G'day - I'm actually poking my nose back in here as I'm bucking the trend and travelling to Michigan next month for a prospective postdoc on sexual selection in marine fish. Want to know if I should bother bringing my dive gear to Michigan for winter or just plan on staying inside and complaining about the cold!
Basically, I'm 27, and should I get this postdoc, I'll be looking at a salary of $30-40K. I've never met a rich scientist. Should you wind up head of department in a university, you'll do ok, but it's a career choice you take for the love, not the money.
My education thus far has been circuitous, as I left after a coursework MSc and worked as a zookeeper for a little while before going into research, but in a nutshell I did a BSc (Environmental Biology), a MSc (Conservation Biology) via course work, a MSc via research in Molecular Ecology on Amazonian fish and just completed a PhD working on evolutionary biology in desert geckos.
So, tips....
a) Make sure it's what you want to do. You're going to be a student for a really, really long time. That means no money for a long time and when people you know are buying houses, having babies etc and so on you'll be telling them "Yeah, I'm still at university..."
b) Treat Undergrad like a real 9-5 job. I now teach a bit of it and really really wish I did. When I hear "It sucks, I have a 4 hour break in the middle of the day. I might go to the bar" I immediately know that later in the semeter I will hear "It sucks, I have to pull an all nighter both nights this weekend to get my assignments done."
c) Summer break ain't a holiday - for research scientists (especially herpetologists like I've been here in Australia) it's fieldwork season.
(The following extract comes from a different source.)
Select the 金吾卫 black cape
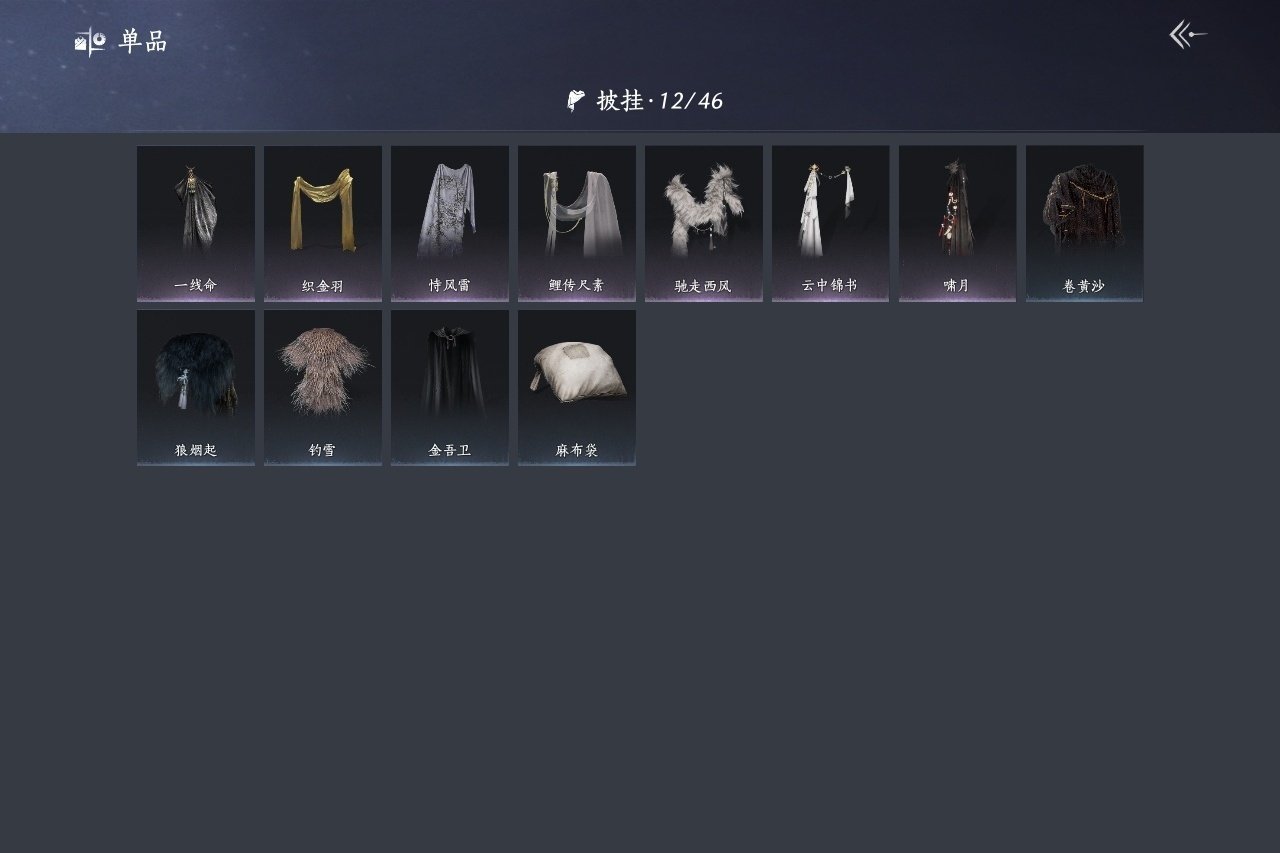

Volunteering for field work will not only get you out into some incredible country, it is hands down the best way of networking with the people who are looking for research students and will write compelling scholarship referrals.
d) Remember, it's not the organism that's necessarily interesting, it's the questions. Obviously my field is biased towards genetics - I spend 90% of my time behind a lab bench or a computer, and it wouldn't matter if I was working on slime mould or stingrays.
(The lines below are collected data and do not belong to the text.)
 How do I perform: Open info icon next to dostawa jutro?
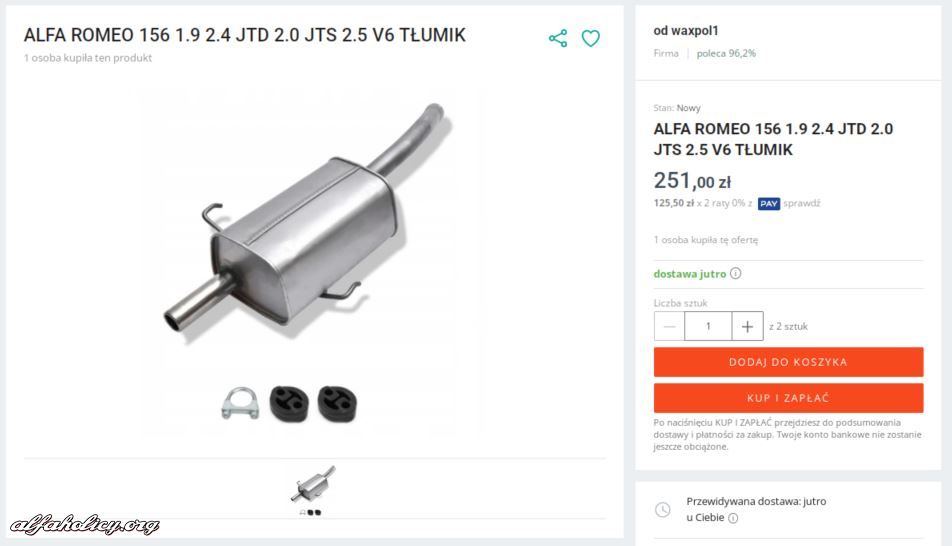tap(735, 273)
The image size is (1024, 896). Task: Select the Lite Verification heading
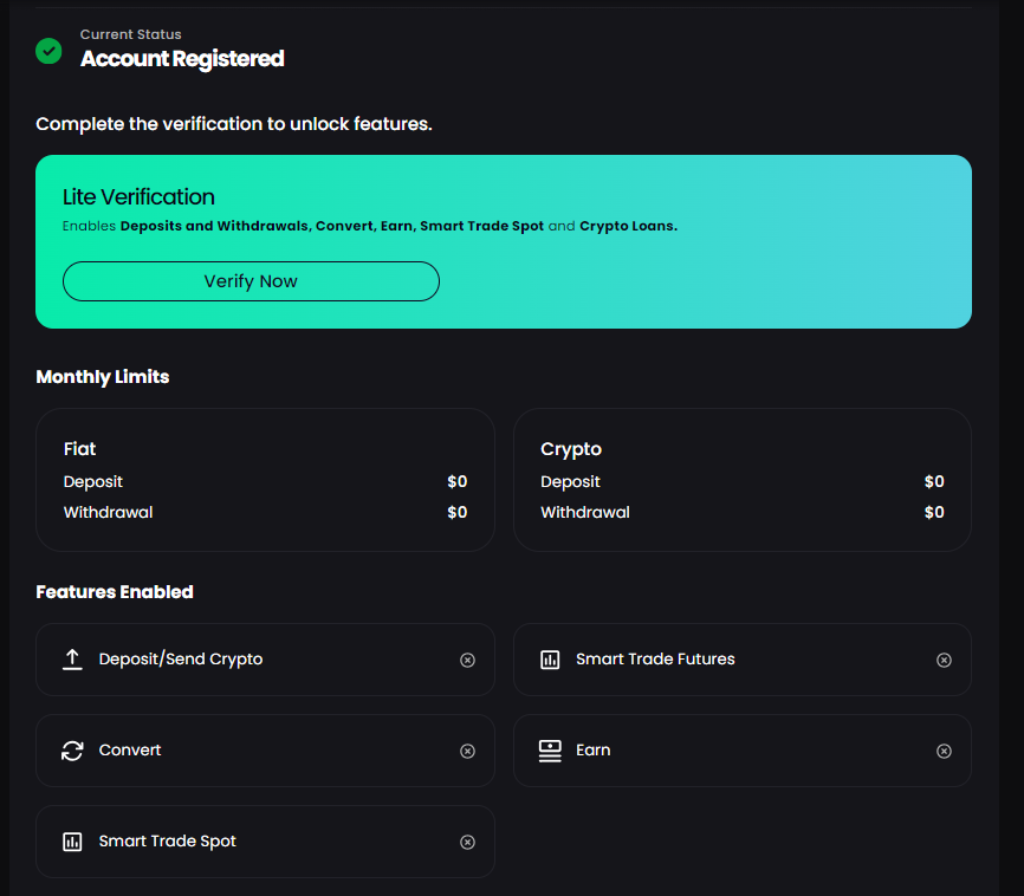click(138, 197)
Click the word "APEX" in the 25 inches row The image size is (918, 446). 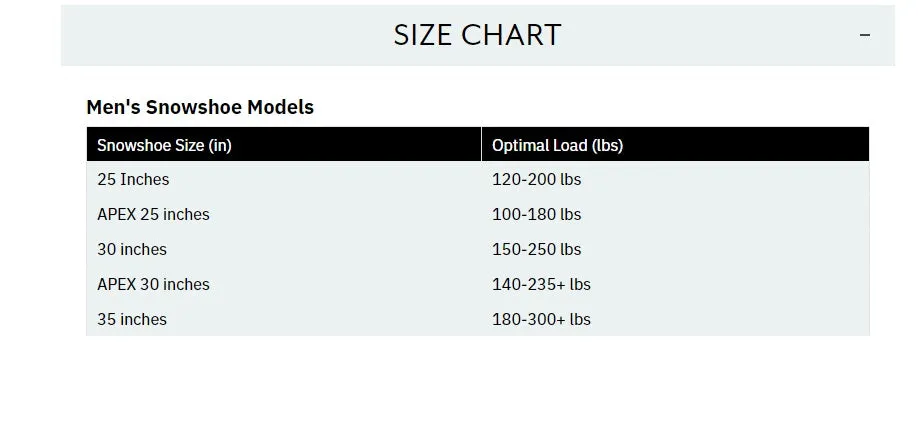click(116, 215)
It also seems the more charismatic a study animal is, the worse the actual research. This year we had 2 MSC students with polar opposite projects. One worked on wolves in Scandanavian forests. He never saw a wolf, his field study consisted entirely of being cold and collecting scats. The other worked on land snail taxonomy in Paupa New Guinea and spent his time flying around the PNG highland rainforests in helicopters - and is describing at least 4 new species.
That and confining yourself to just marine, or dolphin, or snake or whatever projects will severely limit both your prospects and expertise.
e) If you want to do research, don't do a coursework masters in conservation biology.